Somos muchas las
personas que desde hace años abogamos por una mayor participación de los
ciudadanos en las democracias contemporáneas. La participación tiene muchas
facetas. El ejercicio de las libertades de expresión, asociación o manifestación
puede ser visto, por una parte, como un derecho y, por tanto, como un fin en sí
mismo. Por otro lado, la participación tiene el objetivo legítimo y declarado
de conseguir afianzar la representatividad de los legisladores y gobernantes. Los
grupos de presión y los intereses corporativos y de otro tipo nunca se toman
vacaciones. Cuando los ciudadanos renunciamos a participar, la democracia corre
el riesgo de dejar de ser un sistema de representación de la ciudadanía, es
decir, deja un poco de ser democracia.
Así que la
participación no es lo opuesto de la representatividad, sino su garantía. El
voto en unas elecciones generales es otra herramienta de participación, y no
menor. De nuestro voto depende, cada cuatro años, la composición de un
parlamento y de un gobierno. Renunciar a votar es, en buena lógica, un
sinsentido para cualquier demócrata, sea de derechas o de izquierdas, de abajo
o de arriba. Estoy en contra de que el voto sea una obligación legal, como ocurre
en algunos países, pero defiendo que el voto es una obligación cívica. Nunca he
escuchado un argumento que me convenza de lo contrario, aunque he escuchado
muchos y de personas honestas.
De nuestro voto,
decía, depende la composición de parlamentos y gobiernos, pero hay ocasiones,
como las próximas elecciones en España, en que uno diría que el voto es más
decisivo que en otras. El objetivo es conseguir un parlamento y un gobierno representativos.
Desde los
despachos del Partido Popular, que va a perder su mayoría absoluta, pero aún espera
tenerla del tipo simple, se ha propagado la idea de que el partido más votado obtiene,
por ese hecho, una legitimidad suficiente para gobernar. Esta tesis se basa en la
confusión de los conceptos de mayoría simple y representación. En un escenario
de muchos partidos con opciones a escaños, es muy posible que la lista más
votada sólo represente, por ejemplo, al veinte por ciento de la población, en
la medida en que el otro ochenta por ciento no se sienta representada por él.
Ahora imaginemos,
por un momento, una papeleta mágica, una papeleta de voto que no sólo recoja el
partido con el que más nos identificamos, aquel que mejor nos representaría,
sino también aquel con el que menos nos identificamos, aquel cuyas políticas
consideramos contrarias a nuestras ideas o a nuestro concepto mismo de la
democracia.

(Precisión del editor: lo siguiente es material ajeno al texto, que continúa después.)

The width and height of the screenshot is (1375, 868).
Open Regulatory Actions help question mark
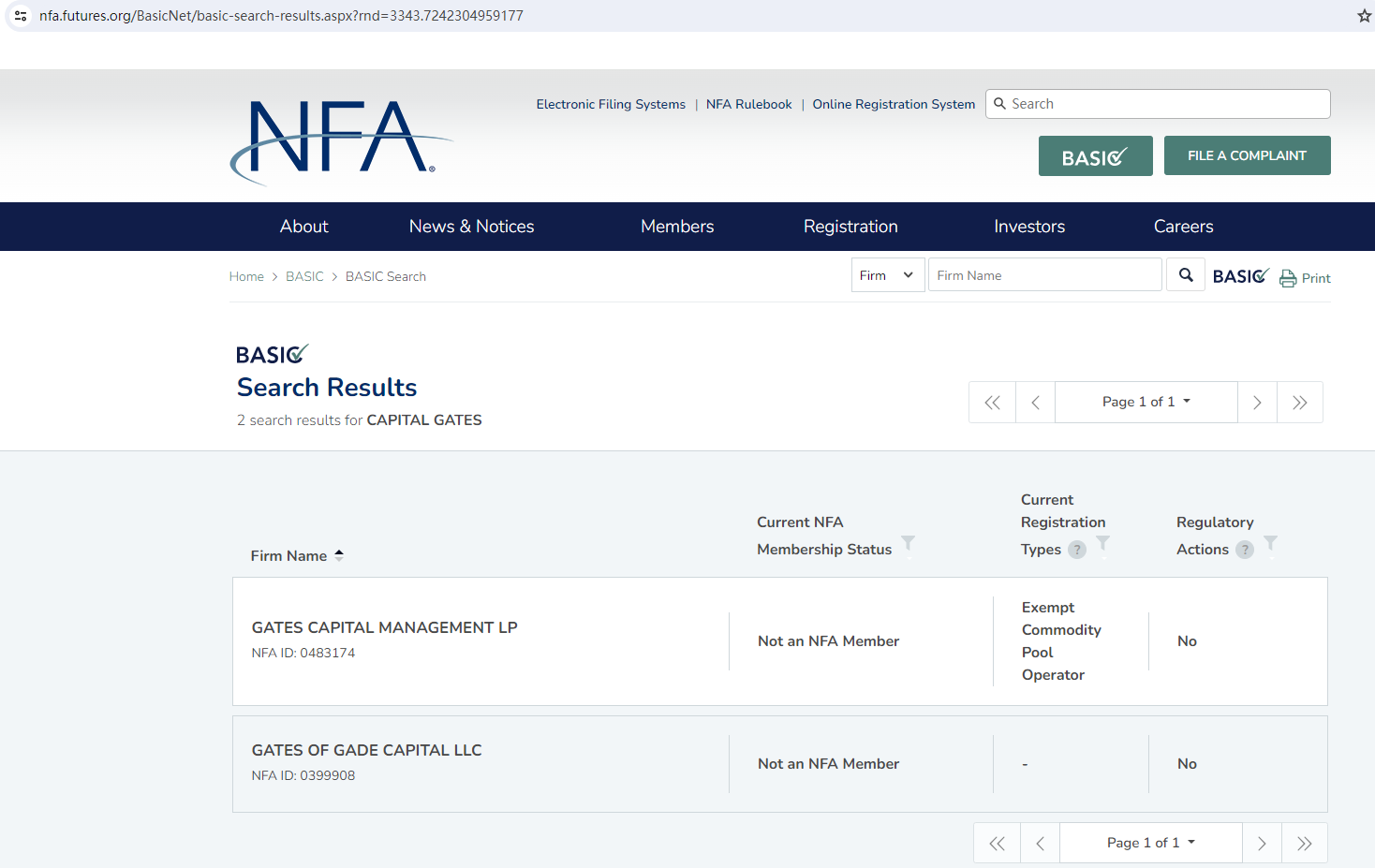tap(1244, 550)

Tal método de votación existe, pero ahora sólo propongo esta
papeleta imaginaria como elemento de mi argumentación.
Así que
imaginemos, por un instante, una papeleta de voto mágica en la que podamos
expresar tanto el partido con el que más nos identificamos, por ejemplo con una
raya diagonal, como aquel con el que no nos identificamos de ningún modo, por
ejemplo con un aspa.
El Partido
Popular obtendría mi aspa. Como no podré marcarla en la papeleta de voto, que
es secreto, dejo aquí constancia de mi elección, con libertad de conciencia y
en el ejercicio de mi libertad de expresión.